How to Write a White PaperIf you’ve been following along with my No More Boring White Papers! e-course, then you should be well on your way to completing your white paper. You’ve probably developed a creative brief, interviewed subject matter experts, found compelling research to support your argument and drafted an outline of your white paper.
Now, it’s time to dig in and start writing!
My best piece of advice on writing a white paper is to not focus on selling your product. This is what makes most white papers boring. Many B2B companies, especially in the technology sector, make this mistake in their white papers. They spend 80% of their white paper describing their product and 20% on the title page. You need to flip the first number and spend at least 80% of your white paper providing readers with valuable educational content. Then you can describe your product at the end of the white paper. For more information, check out my rant about selling in white papers.
The Parts of a White Paper
There’s more than one way to structure a white paper. The format I’m going to suggest is good if you want to educate your audience as opposed to sell to them. It’s similar to the format outlined in Michael Stelzner’s Writing Write Papers and the problem/solution white paper described by Gordon Graham in White Papers for Dummies – both books I highly recommend. I like this format, because it outlines your readers’ key problem and provides valuable “how to” information they can use to solve it.
Here’s a basic structure for a white paper:
The title page
Next week, I’m going to provide tips on how to write a compelling title for your white paper. Stay tuned!
For information on how to write an introduction, see lesson 3, “How to Draw Readers into Your White Paper”.
A description of your target audience’s key problem is essential to any white paper. It shows your audience that you understand what they’re going through. The more you can get them to nod in agreement, the greater the chances that they will read your white paper through to the last page.
Providing context for the problem also sets the stage for the discussion about your product that comes later in the white paper. Without knowing the context, your readers might not understand why your product is valuable.
While you don’t want to discuss your company or product at this point, here are some things you can include in the problem section:
- A discussion of the market drivers and trends that make your white paper’s topic relevant to your audience. You can even discuss where the market is headed in the future if you want to motivate your audience to change.
- A description of your audience’s biggest challenge.
- Quotes from external subject matter experts that describe the problem in greater detail.
- Statistics, charts and graphs that show the extent of the problem.
- The risks of not dealing with the problem or taking the wrong steps to solve it.
- A description of why your audience’s previous solutions aren’t working.
While your white paper may focus on one or two key pains, remember that one pain often leads to another. It’s a good idea to brainstorm related pain points to see if any are worth addressing in your white paper. For example, if your audience’s key pain is finding the time and resources to create landing pages, these might be additional pains:
- Lower opt-in rates
- Decreased conversions
- Failure of marketing campaigns
- Stress and panic
- Decreased revenue
- Getting fired
Some of these are over-the-top, but they can be real causes of stress. Although you may not want to address every pain that you can think of in your white paper, you should at least think through them and then pick the most relevant ones.
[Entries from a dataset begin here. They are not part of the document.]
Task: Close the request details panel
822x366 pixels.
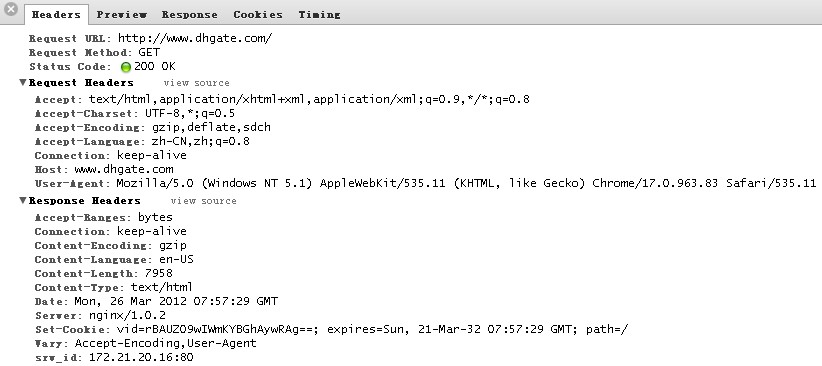Action: coord(10,9)
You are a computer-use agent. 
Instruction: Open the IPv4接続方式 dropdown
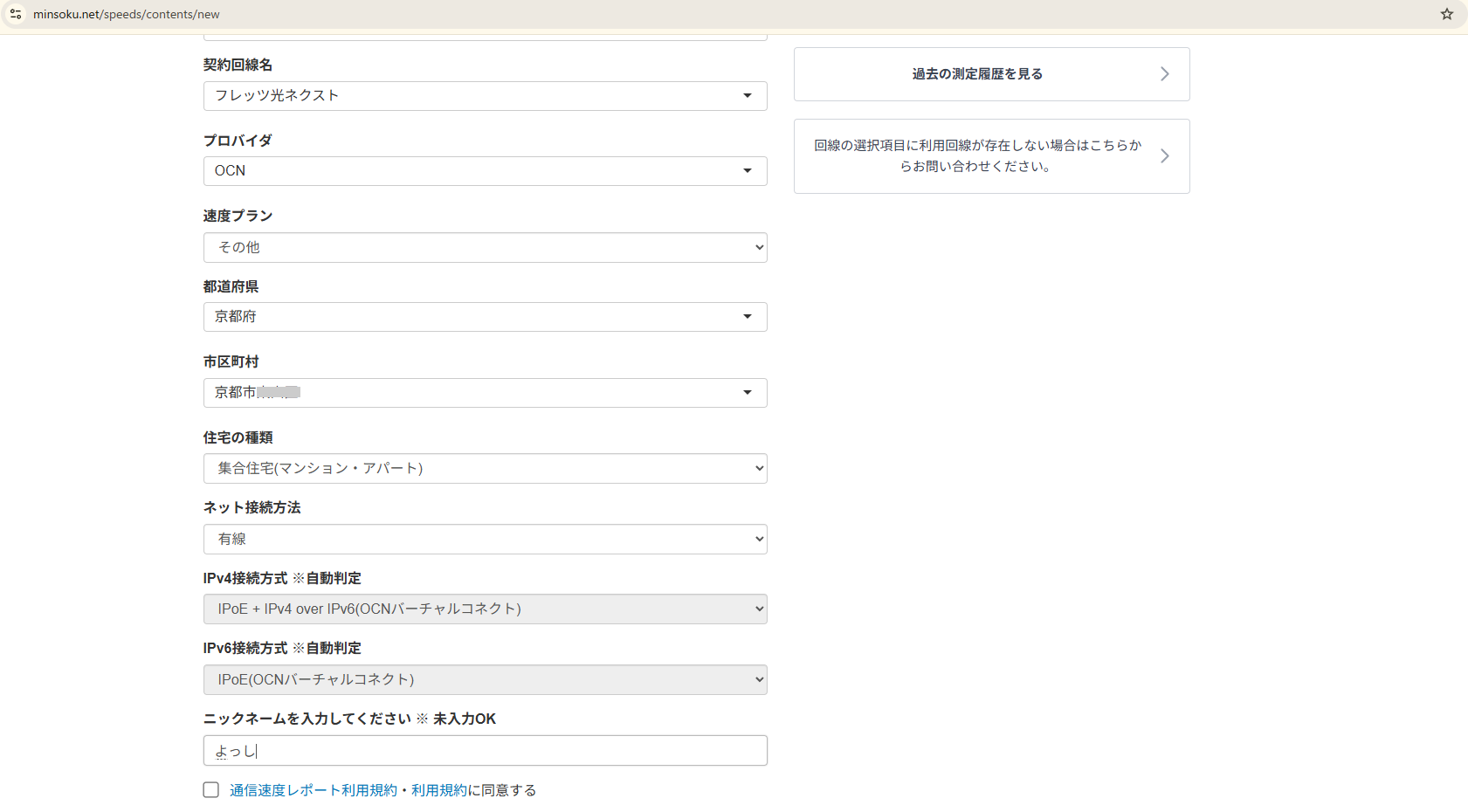(x=485, y=609)
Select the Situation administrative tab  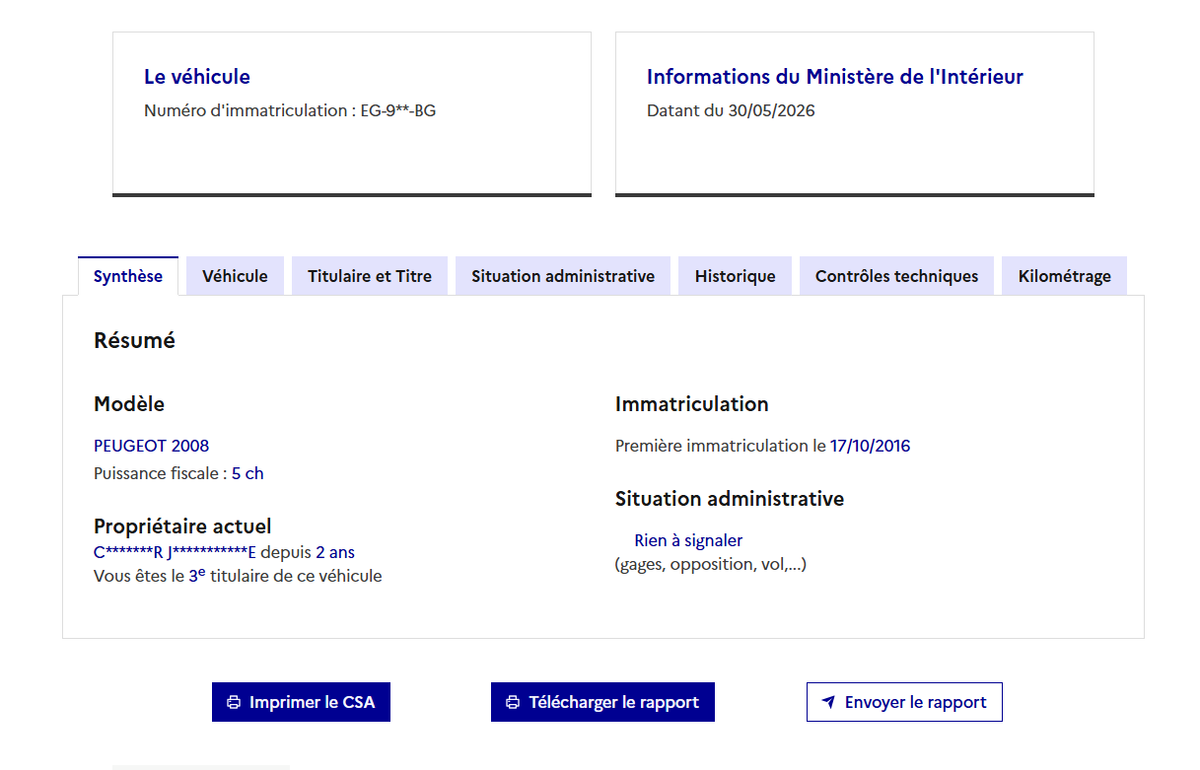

After discussing the problem, you can suggest a solution. However, don’t mention your product at this point. Instead, provide a general solution. For example, if your target audience is struggling with poor website conversion rates, you can suggest that they use software to optimize their landing pages. However, don’t mention your company’s own landing page optimization software. Here are some things you can include instead:
- The benefits of using this solution. This is very important, as it builds the case for your product – although you aren’t specifically mentioning it at this point.
- Quotes from external subject matter experts that support the new solution.
- Statistics, charts and graphs that show the benefits of the new solution.
The things-to-consider list is the reason why many people opt in for white papers. They want to know “the top 10 ways to do X”. For this reason, it’s important to ensure that your list has some meat to it. Here are some ideas for things to include in your list:
- What to look for in a solution (If we’re using the example of landing page optimization, the list may be “10 things to look for in a landing page optimization tool if you want to increase conversions and drive e-commerce sales”.)
- What to look for in a provider (This one might not work if you’re selling landing page optimization software, but if you’re selling network security services it can be “what to look for in a cloud security provider”.)
- How to get the most value from your product or service (10 secrets to getting the most ROI from your landing page optimization tool)
- Steps you can take to solve the problem (10 ways to maximize your landing page conversions)
- Best practices (10 things you must include in your landing pages to convert leads, drive sales and increase your ROI)
The sales pitch
You’ve made it to the end of your white paper and have provided readers with great educational content. Now is the time when you can finally discuss your product or service. Here are some dos and don’ts for your sales pitch:
- Do keep it short. This section should take up no more than 20% of the white paper.
- Don’t forget the benefits. My general rule is that for every product feature you discuss, you should also mention the benefit of that feature. For example, if your landing page optimization software has an A/B testing feature, the benefit is that it allows you to instantly see what’s working and what’s not working on your site so you can quickly make changes that will improve your conversions.
- Do make sure that the benefits relate to the challenges that you discussed earlier in the white paper. You don’t need to overwhelm readers with every last detail!
- Do include a customer success story. A short customer success story can provide social proof that your product or service is valuable. Don’t forget to include a quote from your satisfied customer!
- Don’t forget a call to action! At the end of the white paper, be sure to ask readers to take the next step. Contacting a sales rep is the standard call to action in a white paper. However, not all readers will want to contact you right away. That’s why you can also ask them to check out another piece of content, share the white paper with their colleagues or social networks, watch an on-demand demo, etc.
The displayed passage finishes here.